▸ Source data
▼▼▼
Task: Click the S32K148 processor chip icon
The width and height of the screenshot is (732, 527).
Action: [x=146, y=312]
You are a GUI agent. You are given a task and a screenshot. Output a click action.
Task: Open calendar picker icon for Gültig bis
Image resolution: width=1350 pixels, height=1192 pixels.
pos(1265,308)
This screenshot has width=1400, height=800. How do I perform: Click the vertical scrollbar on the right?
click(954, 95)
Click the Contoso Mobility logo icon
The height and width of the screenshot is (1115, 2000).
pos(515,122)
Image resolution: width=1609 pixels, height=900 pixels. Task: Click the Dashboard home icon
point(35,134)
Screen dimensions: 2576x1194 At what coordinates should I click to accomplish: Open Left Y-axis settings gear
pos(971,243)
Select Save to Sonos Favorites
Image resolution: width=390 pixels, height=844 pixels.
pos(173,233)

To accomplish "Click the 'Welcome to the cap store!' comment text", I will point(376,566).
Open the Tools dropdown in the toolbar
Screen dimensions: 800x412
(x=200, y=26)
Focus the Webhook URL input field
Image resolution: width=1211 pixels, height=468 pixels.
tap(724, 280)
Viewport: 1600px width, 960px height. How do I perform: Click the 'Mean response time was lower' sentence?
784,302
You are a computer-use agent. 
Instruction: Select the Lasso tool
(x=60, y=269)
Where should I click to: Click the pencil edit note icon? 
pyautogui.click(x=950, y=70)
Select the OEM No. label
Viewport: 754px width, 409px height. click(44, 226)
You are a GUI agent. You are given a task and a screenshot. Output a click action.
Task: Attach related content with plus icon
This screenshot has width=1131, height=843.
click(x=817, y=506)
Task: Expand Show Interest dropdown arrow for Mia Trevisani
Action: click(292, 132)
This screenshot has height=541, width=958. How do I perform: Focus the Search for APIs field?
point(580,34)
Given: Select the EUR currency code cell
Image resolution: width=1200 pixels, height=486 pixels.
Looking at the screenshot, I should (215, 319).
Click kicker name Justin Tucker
▲▲▲
▸ What is needed
Every entry above should be transcribed exactly and in full.

▸ Output of the exercise
Task: Click the S32K148 processor chip icon
The width and height of the screenshot is (732, 527).
Action: [x=146, y=312]
You are a GUI agent. You are given a task and a screenshot. Output a click action.
Task: Open calendar picker icon for Gültig bis
Image resolution: width=1350 pixels, height=1192 pixels.
pos(1265,308)
This screenshot has width=1400, height=800. How do I perform: Click the vertical scrollbar on the right?
click(954, 95)
Click the Contoso Mobility logo icon
The height and width of the screenshot is (1115, 2000).
pos(515,122)
Image resolution: width=1609 pixels, height=900 pixels. Task: Click the Dashboard home icon
point(35,134)
Screen dimensions: 2576x1194 At what coordinates should I click to accomplish: Open Left Y-axis settings gear
pos(971,243)
Select Save to Sonos Favorites
Image resolution: width=390 pixels, height=844 pixels.
pos(173,233)

To accomplish "Click the 'Welcome to the cap store!' comment text", I will point(376,566).
Open the Tools dropdown in the toolbar
Screen dimensions: 800x412
(x=200, y=26)
Focus the Webhook URL input field
Image resolution: width=1211 pixels, height=468 pixels.
tap(724, 280)
Viewport: 1600px width, 960px height. How do I perform: Click the 'Mean response time was lower' sentence?
784,302
You are a computer-use agent. 
Instruction: Select the Lasso tool
(x=60, y=269)
Where should I click to: Click the pencil edit note icon? 
pyautogui.click(x=950, y=70)
Select the OEM No. label
Viewport: 754px width, 409px height. click(44, 226)
You are a GUI agent. You are given a task and a screenshot. Output a click action.
Task: Attach related content with plus icon
This screenshot has width=1131, height=843.
click(x=817, y=506)
Task: Expand Show Interest dropdown arrow for Mia Trevisani
Action: click(292, 132)
This screenshot has height=541, width=958. How do I perform: Focus the Search for APIs field?
point(580,34)
Given: Select the EUR currency code cell
Image resolution: width=1200 pixels, height=486 pixels.
Looking at the screenshot, I should (215, 319).
Click kicker name Justin Tucker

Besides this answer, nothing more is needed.